Maybe admin can help us out by considering some of the ideas in this thread but even if not, people can generally be less assholey when they get attacked at sea. Pirates also could be less assholey when people are frustrated and try to guide the interaction into something more flavorful.
The times I attempted to negotiate with pirates (3-4 RL years ago), I was ignored and sunk anyhow because they weren't bothering to pay attention to tells. So I stopped negotiating, RP a non-com who hates pirates and would rather scuttle the ship than negotiate, and got better at running and stopped caring about salvage costs. Maybe one day I'll actually let @Laedha teach me to fire back.
Anyway, I personally would like to see the seas more active, and I find it incredibly frustrating that it sounds like there's no admin support in the direction of updating ship trades to be worthwhile. I also would be interested in changes to island harbours, because while I do benefit xp-wise from camping Ilyrean and Suliel sometimes, the whole dynamic of camping islands for more than like 2 IC years at a time is ridiculous (although some change to northern chops to make Ilyrean and Suliel worthwhile to sail to would be nice, if we're omitting camping).
Honestly, there's just too much hassle to sailing. The time investment with chops, winds, etc. Not to mention the threat of pirates sinking you. Makes any effort put into sailing not worth it for some people.
From what I've read about trades, there's no way I'm even attempting those. The payout isn't worth the effort/threat involved.
Give us -real- shop logs! Not another misinterpretation of features we ask for, turned into something that either doesn't help at all, or doesn't remotely resemble what we wanted to begin with.
Thanks!
Current position of some of the playerbase, instead of expressing a desire to fix problems:
Vhaynna: "Honest question - if you don't like Achaea or the current admin, why do you even bother playing?"
Honestly, there's too much hassle to raiding. The time investment with scripting, curing counts, etc. Not to mention the threat of having a bounty on you. Makes any effort put into raiding not worth it to some people.
And from what I've read about Annwyn, there's no way I'm even attempting that. The payout isn't worth the effort/threat involved.
I haven't been keeping very close track, but does anyone know if completing ship trades in general contribute to crew morale and experience? If not, this should definitely be changed or made more noticeable in my opinion. I've completed multiple trades on a ship and haven't noticed any improvement to crew experience or morale unless specifically completing trades for those. That seems rather counter-productive.
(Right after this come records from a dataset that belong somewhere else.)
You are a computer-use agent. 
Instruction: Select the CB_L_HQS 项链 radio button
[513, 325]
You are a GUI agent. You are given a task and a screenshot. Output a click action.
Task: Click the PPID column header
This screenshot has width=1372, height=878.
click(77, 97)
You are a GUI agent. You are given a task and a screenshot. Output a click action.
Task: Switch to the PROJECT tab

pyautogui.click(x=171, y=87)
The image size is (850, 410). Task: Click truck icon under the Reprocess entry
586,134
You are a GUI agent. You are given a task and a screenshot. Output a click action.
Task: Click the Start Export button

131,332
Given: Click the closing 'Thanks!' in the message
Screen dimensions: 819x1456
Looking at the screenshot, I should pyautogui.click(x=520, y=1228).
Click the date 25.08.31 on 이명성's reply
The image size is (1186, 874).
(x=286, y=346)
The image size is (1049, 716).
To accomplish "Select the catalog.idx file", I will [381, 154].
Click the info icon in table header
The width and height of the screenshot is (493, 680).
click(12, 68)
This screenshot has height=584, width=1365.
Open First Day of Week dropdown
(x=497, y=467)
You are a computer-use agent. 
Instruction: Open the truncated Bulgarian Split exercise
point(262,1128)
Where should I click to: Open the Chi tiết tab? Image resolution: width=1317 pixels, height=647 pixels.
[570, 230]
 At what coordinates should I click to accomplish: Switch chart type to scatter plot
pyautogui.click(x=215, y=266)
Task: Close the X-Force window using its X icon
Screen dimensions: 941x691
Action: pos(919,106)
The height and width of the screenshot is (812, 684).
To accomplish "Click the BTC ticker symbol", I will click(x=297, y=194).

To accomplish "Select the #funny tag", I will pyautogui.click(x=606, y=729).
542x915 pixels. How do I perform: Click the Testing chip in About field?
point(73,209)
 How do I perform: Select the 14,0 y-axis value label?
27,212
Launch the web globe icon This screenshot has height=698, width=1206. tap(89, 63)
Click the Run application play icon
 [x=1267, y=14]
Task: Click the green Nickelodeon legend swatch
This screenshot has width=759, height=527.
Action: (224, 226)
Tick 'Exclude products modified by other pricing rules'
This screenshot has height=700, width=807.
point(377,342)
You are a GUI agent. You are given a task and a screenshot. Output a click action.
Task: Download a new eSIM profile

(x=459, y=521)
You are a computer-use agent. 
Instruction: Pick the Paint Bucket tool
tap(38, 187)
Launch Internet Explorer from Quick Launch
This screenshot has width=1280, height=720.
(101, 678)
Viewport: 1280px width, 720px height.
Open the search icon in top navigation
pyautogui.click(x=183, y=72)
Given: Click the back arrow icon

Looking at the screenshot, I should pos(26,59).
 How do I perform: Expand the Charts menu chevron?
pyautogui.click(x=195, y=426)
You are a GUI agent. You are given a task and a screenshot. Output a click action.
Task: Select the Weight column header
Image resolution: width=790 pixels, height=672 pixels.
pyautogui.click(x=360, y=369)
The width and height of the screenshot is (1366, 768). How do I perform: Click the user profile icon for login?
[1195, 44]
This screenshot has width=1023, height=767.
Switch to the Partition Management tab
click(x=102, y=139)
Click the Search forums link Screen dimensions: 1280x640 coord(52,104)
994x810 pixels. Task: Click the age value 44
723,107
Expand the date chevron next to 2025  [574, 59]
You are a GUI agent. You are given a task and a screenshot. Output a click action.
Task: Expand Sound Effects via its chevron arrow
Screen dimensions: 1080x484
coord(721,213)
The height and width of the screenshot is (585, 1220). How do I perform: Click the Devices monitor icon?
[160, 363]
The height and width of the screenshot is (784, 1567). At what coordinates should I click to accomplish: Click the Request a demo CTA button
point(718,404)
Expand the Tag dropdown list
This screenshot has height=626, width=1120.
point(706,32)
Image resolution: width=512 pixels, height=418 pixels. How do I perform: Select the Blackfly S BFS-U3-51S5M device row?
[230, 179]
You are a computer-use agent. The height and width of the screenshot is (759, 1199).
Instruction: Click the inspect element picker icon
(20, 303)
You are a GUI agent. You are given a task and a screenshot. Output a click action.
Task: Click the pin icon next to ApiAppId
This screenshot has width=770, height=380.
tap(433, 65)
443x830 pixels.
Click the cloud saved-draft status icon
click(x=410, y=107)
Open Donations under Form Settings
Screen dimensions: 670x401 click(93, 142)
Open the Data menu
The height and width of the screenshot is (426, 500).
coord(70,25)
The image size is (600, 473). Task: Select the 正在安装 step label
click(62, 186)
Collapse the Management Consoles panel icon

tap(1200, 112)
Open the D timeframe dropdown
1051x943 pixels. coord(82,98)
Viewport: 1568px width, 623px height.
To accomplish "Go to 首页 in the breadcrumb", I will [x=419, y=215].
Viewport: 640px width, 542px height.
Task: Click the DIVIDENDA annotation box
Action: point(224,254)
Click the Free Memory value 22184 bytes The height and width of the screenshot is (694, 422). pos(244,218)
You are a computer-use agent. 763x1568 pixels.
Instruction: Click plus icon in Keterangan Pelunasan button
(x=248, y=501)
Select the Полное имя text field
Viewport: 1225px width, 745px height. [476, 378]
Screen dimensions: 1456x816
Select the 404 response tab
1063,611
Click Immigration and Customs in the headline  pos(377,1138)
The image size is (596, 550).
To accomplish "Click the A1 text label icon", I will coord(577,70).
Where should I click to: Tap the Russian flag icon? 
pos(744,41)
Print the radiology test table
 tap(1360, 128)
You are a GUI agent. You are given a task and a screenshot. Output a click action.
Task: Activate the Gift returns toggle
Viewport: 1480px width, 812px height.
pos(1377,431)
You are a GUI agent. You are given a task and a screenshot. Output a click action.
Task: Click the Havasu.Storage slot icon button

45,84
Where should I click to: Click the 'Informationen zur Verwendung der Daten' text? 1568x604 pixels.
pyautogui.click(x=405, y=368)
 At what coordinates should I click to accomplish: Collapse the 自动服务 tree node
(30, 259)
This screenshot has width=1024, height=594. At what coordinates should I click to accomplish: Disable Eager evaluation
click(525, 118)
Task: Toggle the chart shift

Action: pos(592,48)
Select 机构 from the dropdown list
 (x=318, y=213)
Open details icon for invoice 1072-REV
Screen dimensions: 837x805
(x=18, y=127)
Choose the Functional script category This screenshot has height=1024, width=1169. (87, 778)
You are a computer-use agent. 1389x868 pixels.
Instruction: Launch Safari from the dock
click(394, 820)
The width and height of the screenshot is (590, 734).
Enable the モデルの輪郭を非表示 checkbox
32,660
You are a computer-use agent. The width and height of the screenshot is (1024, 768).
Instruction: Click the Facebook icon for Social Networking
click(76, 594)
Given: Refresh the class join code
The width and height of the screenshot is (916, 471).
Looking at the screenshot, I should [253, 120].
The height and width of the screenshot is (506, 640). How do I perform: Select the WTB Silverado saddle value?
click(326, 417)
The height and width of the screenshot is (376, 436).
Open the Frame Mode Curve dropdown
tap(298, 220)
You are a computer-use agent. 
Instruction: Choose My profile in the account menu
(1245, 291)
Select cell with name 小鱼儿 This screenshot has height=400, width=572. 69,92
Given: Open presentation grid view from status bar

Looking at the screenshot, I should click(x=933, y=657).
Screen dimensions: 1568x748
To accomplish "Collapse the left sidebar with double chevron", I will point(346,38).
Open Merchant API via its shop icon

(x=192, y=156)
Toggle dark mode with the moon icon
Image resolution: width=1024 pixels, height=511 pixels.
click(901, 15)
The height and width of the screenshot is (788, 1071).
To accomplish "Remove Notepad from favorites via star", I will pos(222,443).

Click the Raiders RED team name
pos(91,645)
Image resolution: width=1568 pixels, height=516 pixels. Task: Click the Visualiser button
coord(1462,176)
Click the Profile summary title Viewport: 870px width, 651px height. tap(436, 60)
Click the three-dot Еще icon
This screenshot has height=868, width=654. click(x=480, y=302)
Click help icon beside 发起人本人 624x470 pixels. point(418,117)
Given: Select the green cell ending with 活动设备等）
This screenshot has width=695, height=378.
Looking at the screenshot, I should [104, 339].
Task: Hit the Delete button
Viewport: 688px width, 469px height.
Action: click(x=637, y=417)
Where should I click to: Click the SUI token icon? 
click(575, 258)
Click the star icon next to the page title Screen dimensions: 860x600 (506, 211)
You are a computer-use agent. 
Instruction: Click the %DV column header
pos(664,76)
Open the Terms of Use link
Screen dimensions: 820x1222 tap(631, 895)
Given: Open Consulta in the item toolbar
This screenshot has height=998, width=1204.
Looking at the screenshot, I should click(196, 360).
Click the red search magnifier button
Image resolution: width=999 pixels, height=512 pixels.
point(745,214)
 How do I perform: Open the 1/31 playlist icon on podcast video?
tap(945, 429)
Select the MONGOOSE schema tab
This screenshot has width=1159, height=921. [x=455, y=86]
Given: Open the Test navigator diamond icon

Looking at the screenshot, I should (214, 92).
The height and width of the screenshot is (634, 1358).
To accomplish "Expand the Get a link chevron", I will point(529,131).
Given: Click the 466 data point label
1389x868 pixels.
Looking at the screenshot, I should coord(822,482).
Personally I have thoroughly enjoyed reading this entire thread.
I love sailing, and yes we are a conflict based game. I do have one idea that may solve some way what the problem is. Just as Ships are salvageable, and you can get back some or most of your crew, I would request the harbour masters of Sapience to begin Salvaging the crates of the goods lost at sea, Alas salvaging operations have been over taken by adventurers and cost them coin.
However, if they were to salvage lost cargo, selling it back to the ship captain for a decent profit, the harbours would profit from having more gold, and in turn, they may seek to increase the number of berths they have for ships.
I mean yes some complain that the harbours are too small, that some ships dock indefinitely, but some harbours make little coin. Also, I would see the harbours begin charging rental fees every 6 achaean months for those ships that seem stagnant, just sitting there for years on end.
For the Harbour Masters! May they make the coin they need for their harbours.
I'd like to get thoughts on an idea from those interested. As a note, I'm not a coder, so can not comment on the possibilities of it being able to be done. Asking thoughts on the idea itself.
A seaspell that prevents a ship from being targeted by another ship, and also prevents that ship from targeting another. Could only be invoked in a harbour, and would cost 25,000 gold to invoke it or shut it off. The spell could only be turned off or on every two weeks, real world time.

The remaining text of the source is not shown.